Psalm 58
Psalm 58
Service Outline & Sermon Notes
Service outline and sermon notes automatically generated from video content.
Order of Service
- Scripture Reading — Psalm 58
- Sermon
- Prayer
Sermon Title: The Challenge, Charge, Curse, and Celebration Against Tyrants
Scripture: Psalm 58
I. The Challenge to the Tyrants — Psalm 58:1–2
A. The "gods" addressed are best translated Mighty Lords — wicked governing rulers, not divine beings B. The primary concern is the heart: "in your hearts you devise wrongs" (Psalm 58:2) C. Psalm 58 fits the category of imprecatory Psalms — calling for God's destruction of the enemy
- Christians have long wrestled with imprecatory Psalms in light of Jesus's command to love enemies
- Love for enemies is expressed as prayer for their hearts to be changed — 1 Timothy 2:1–4: Paul urges prayer for kings and those in authority, that they might be saved
- Scripture interpreting scripture: spiritual truths are only spiritually discerned; there is no contradiction between David and Paul D. The pattern for praying imprecatory Psalms:
- First, pray for the salvation and heart-change of tyrannical rulers
- Second, pray for God's swift destruction of those confirmed and hardened in wickedness, as Pharaoh was hardened and destroyed in the Red Sea
- We do not possess God's hidden will to know who is who — so both prayers are appropriate
II. The Charge Against the Tyrants — Psalm 58:3–5
A. Wicked nature produces wicked action: "the wicked are estranged from the womb, they go astray from birth speaking lies" (Psalm 58:3)

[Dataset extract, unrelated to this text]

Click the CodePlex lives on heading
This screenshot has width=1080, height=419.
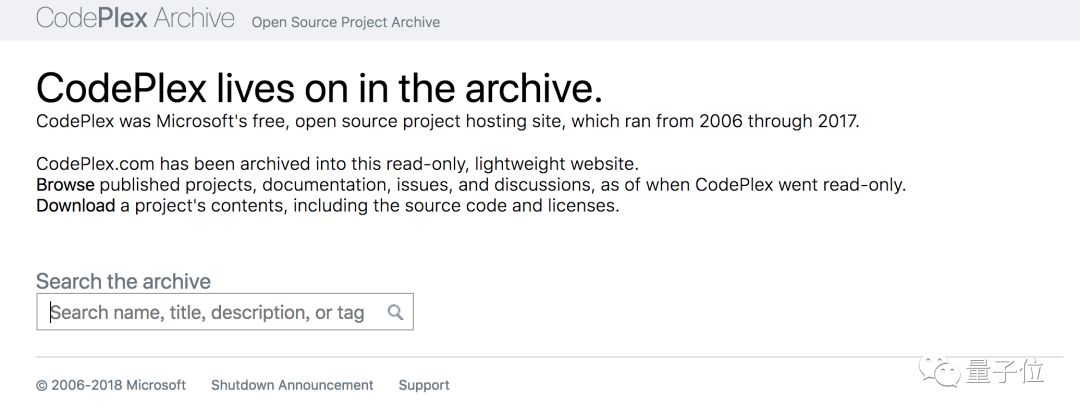319,89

- Modern culture has eliminated nature from the conversation, attributing all behavior to social conditioning
- Scripture contradicts this: corrupt nature gives way to actual transgressions
- Westminster Shorter Catechism Q. 18 — the sinfulness of the fallen estate includes the guilt of Adam's first sin, the want of original righteousness, and the corruption of the whole nature (Original Sin), together with all actual transgressions proceeding from it B. The deafness of wicked rulers — Psalm 58:4: like the deaf adder that stops its ear, they cannot hear righteousness
- John 8:47: Jesus tells the Pharisees, "Whoever is of God hears the words of God; the reason you do not hear them is that you are not of God"
- Those not regenerated and redeemed have ears stopped up by their corrupt nature
III. The Curse Upon the Tyrants — Psalm 58:6–9
A. David has concluded these wicked rulers will not repent; the only way to stop their terror is for God to break their teeth B. David uses stark, strong language — snails dissolving into slime, the stillborn child who never sees the sun — expressing a longing for righteousness and justice to reign C. The intensity of righteous joy at the enemy's destruction correlates with the intensity of the enemy's wickedness
- Illustration: the jubilant celebration at the end of World War II far exceeded that at the end of Desert Storm, because the weight of the defeated evil was far greater
- Application: when Christ returns and all wickedness is cast into the lake of fire, the intensity of that joy will be immeasurable
IV. The Celebration When God Judges the Tyrants — Psalm 58:10–11
A. Bathing in the blood of the wicked (Psalm 58:10) is a poetic device conveying the grand reversal when God annihilates the wicked — God brings them down, not man B. "Surely there is a God who judges on earth" (Psalm 58:11) — the language of faith giving way to sight
- 1 Corinthians 13:12: "Now we see in a mirror dimly, but then face to face"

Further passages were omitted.